Here’s a list of ten costumes you should and should not consider wearing this Halloween, depending on what you’re trying to tell the world about your relationship.
- Cowboy and Cowgirl: Well, you’re certainly not going to break up over creative differences. These costumes are easy to put together but overdone and boring. Try Googling couples costumes next time instead of going with the complete default option.
- PB & J: While a bit more creative than the cowboy thing, you’re still playing it very safe. There are no statements you want to make or classic characters you relate to? Fine, I guess. He’s never moving in with you, though.
- Pride and Prejudice: You have him totally whipped. Congratulations. You have achieved what few women have – total subservience. You could probably make him dress as absolutely anything at this point without him complaining. I wish I were you.
- Hot Cop and Prisoner: So he thinks of himself as chained to you … sounds like he hates you, if I’m being totally honest. Also, with the state of things around cops and police brutality, honestly, just choose anything else. Any other costume. I’ll even allow the cowboy and cowgirl costumes at this point. This costume combo just grosses me out to think about.
- Fiona and Shrek: Awwww! You guys are so cute together! You’re silly, fun, lighthearted — hey, are you looking for a third? To be Donkey, of course. Or Pinocchio, or the Gingerbread Man, or really any character from those movies. Man, I need to rewatch Shrek again.
- Fred and Velma from Scooby Doo: Wowww. Was this your idea, or did you pitch being Daphne and he said you were more of a Velma? Because while I love Velma — the show and the character, of course — if you wanted to be Daphne, and he said that? That’s a break-up-able offense. Come on, have some respect for yourself.
- Mimi and Roger from Rent: Either you forced him to do this, or he’s a massive theater kid. If it’s the latter, please, break up with him for the sake of your sanity. All theater kids are swingers. Which, if you’re into that, no worries. But, if you are not, see item five of the list above. But honestly, I wish my boyfriend would be willing to dress up as Roger. It’d be so cute. Alas, he’s a football kid, not a theater kid. I might have slightly fumbled that one.
- Mario and Princess Peach from Mario: His mother never loved him, and he’ll never forgive himself for that fact. You like princesses. You’re both too into video games for it to be healthy. He had a vasectomy but isn’t planning on telling you, ever. He’s always wanted to be a plumber but is too embarrassed of the profession to do anything about it.
- No costume: He actually hates you. Or you hate him. Whoever suggested not doing a couple’s costume, they don’t see this relationship going anywhere farther than their bedroom. Good luck, but it’s probably time to move on to someone who likes and respects you enough to put on a silly costume for one night.

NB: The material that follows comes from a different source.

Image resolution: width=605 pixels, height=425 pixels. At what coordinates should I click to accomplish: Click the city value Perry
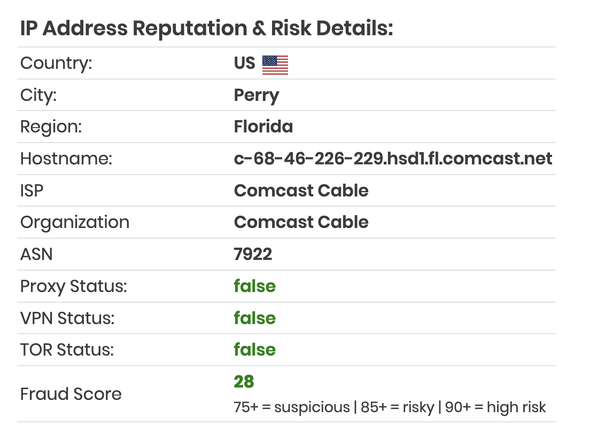(x=257, y=96)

R.I.P.
- DoodleBob and Sexy Patrick from SpongeBob: You’re the best couple of all time, from dinosaur times all the way to robot dinosaur times. You’re both very secure in yourself as people and also very funny. Congratulations on winning at life. I’m so glad you guys found each other.
Anyway, here’s a photo of me and my boyfriend’s couples costume.
Good luck choosing, especially with such short notice, if you don’t have one picked out yet. And happy Halloween!